(Data entries)

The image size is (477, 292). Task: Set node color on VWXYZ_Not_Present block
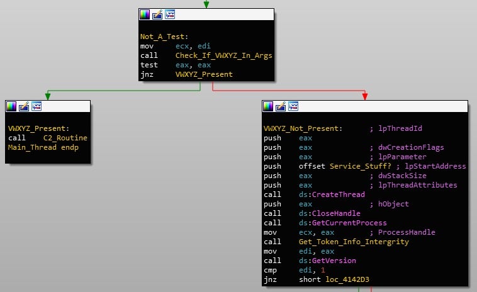click(268, 106)
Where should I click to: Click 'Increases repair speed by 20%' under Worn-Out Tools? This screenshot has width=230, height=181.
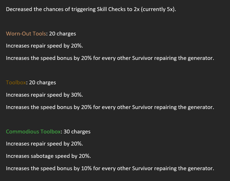pyautogui.click(x=44, y=46)
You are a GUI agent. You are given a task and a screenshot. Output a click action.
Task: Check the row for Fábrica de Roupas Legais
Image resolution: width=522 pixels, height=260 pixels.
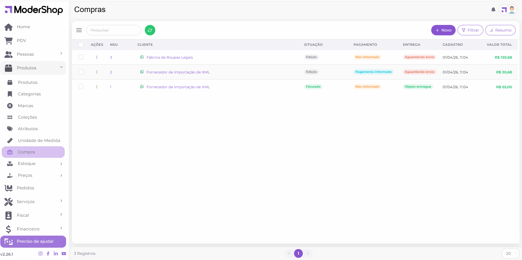81,57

Assigned task: I would like the lines from the one with "You are a GUI" through the last line of the data above retyped exactly, with pictures left out, please.

Final answer:
You are a GUI agent. You are given a task and a screenshot. Output a click action.
Task: Check the row for Fábrica de Roupas Legais
Image resolution: width=522 pixels, height=260 pixels.
81,57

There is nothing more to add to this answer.